# ![image.png](attachment:6419f08b-b1f0-4dfc-ab60-a5579b21330d.png) Welcome to the Sweden challenge ![image.png](attachment:400baadc-2d38-42e0-a547-1ccfc0246459.png)

In this challenge we will try to save Swedens economy by analyzing and improving LUND's pricing model.  
To do that, let's start by taking a look at the dataset.

In [None]:
!pip -q install "numpy==1.26.4" "tensorflow==2.17.0"

In [None]:
import pandas as pd

df = pd.read_csv("data/clean_LUND_dataset.csv")
df.head()

### These are the features we have available in the dataset
**name** - (String) The name of the furniture.  
**category** - (String) What type of furniture it is. This will be converted to multiple columns with 1 or 0 if it's that category or not (to make it easy for the AI to read).  
**price** - (Float) The current price of the product.  
**old_price** - (Float) A previous price of the product, same as the current price in many cases.  
**sellable_online** - (Bool) If the item is sellable online, this will be True.  
**other_colors** - (Bool) If the item has other color variants, this will be True.  
**width** - (Float) The width of the item, if applicable.  
**depth** - (Float) The depth of the item, if applicable.  
**height** - (Float) The height of the item, if applicable.  
**discounted** - (Int) Takes 1 if the item is discounted, 0 otherwise.  
**width_d** - (Int) Takes 1 if it had a weight or 0 if it was NaN and was assigned a value through interpolation.  
**height_d** -  (Int) Takes 1 if it had a height or 0 if it was NaN and was assigned a value through interpolation.  
**depth_d** -  (Int) Takes 1 if it had a depth or 0 if it was NaN and was assigned a value through interpolation.  
**discount_amount** - (Float) How much to discount the item with.  
**size** - (Float) The total size of the item, 1 in case none of the shapes were given.  
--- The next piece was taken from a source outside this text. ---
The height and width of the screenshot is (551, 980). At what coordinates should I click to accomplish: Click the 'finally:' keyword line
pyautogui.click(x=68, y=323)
We see a good mount of features (columns) in the dataset with varying values.  
The first thing we need to do is to select which of these features will be used to train our model.  
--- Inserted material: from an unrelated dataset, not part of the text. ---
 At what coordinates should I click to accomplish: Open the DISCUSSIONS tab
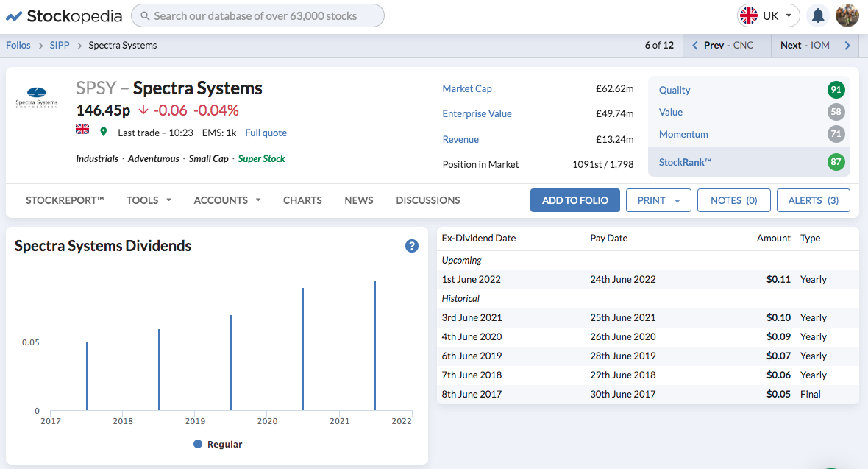pyautogui.click(x=428, y=200)
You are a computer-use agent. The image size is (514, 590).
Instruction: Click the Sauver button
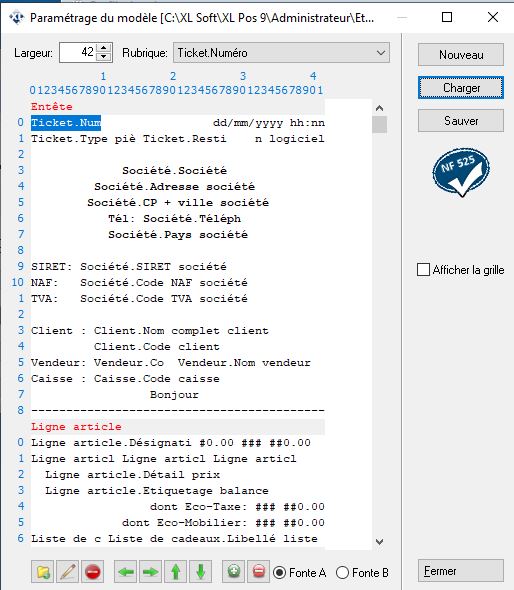[461, 121]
## Time to pick your features!
Choose the features you want to include in your training.  
We need to choose input features as well as an output feature (we can't use Category as output).  

Don't forget to set your model name to something interesting!

In [2]:
MODEL_NAME = "new_model"

# 👇 Edit these values
INPUT_FEATURES = [
    "category",
    "sellable_online",
    "other_colors",
    "width",
    "height",
    "depth",
    "width_d",
    "height_d",
    "depth_d",
    "discounted",
    "discount_amount",
    "size"
]
PREDICT_TARGET = "price"

The last thing we need to do is select how our training/testing data split is going to look like.

In [3]:
def split_function(df):
    from sklearn.model_selection import train_test_split
    return train_test_split(df.drop(PREDICT_TARGET, axis=1), df[PREDICT_TARGET], shuffle=True, test_size=0.3, random_state=42) # 👈 You can also try edting this

## Let's train our model!
Since this challenge is about looking at features and data, we don't worry about how exactly the model looks like, so we will just run a train_model function and be happy 🤷‍♀️

In [None]:
from support_functions.model_training import train_model
test = train_model(df, INPUT_FEATURES, PREDICT_TARGET, split_function, MODEL_NAME)

Great!  
We now have a model and some artifacts. They are saved in the folder with the same name as you gave variable **MODEL_NAME** if you want to take a look.

# Evaluation

Now let's do the fun part and *Evaluate* the model.  
We will do a few evaluations. The first one will show us these interesting things:
- #### **The Mean Square Error** - this is how far away we are from the correct value on average.
  - This should be **below 100**.
- #### **The worst prediction** - this will tell us what our worst prediction was and how far away it was.
  - This should be **below 5000** (although if it prices the item high rather than low, the management won't complain).
- #### **A list of all prices below 0** - we probably want as few in this list as possible, as giving furniture away for less than free is rarely a substainable business model.
  - There should be **0 negatively priced items**.

### MSE

In [None]:
from support_functions.evaluate_model import model_evaluation
worst_df, below_zero_df = model_evaluation(MODEL_NAME, PREDICT_TARGET)

### Worst prediction

In [None]:
worst_df

### Negative prices

In [None]:
print(f"Number of negative prices: {len(below_zero_df)}")
below_zero_df.head()

I think this video from our competitor IKEA describes well the result we just saw:

In [None]:
from IPython.display import YouTubeVideo

YouTubeVideo('NlWCLw75XnE', width=800, height=300)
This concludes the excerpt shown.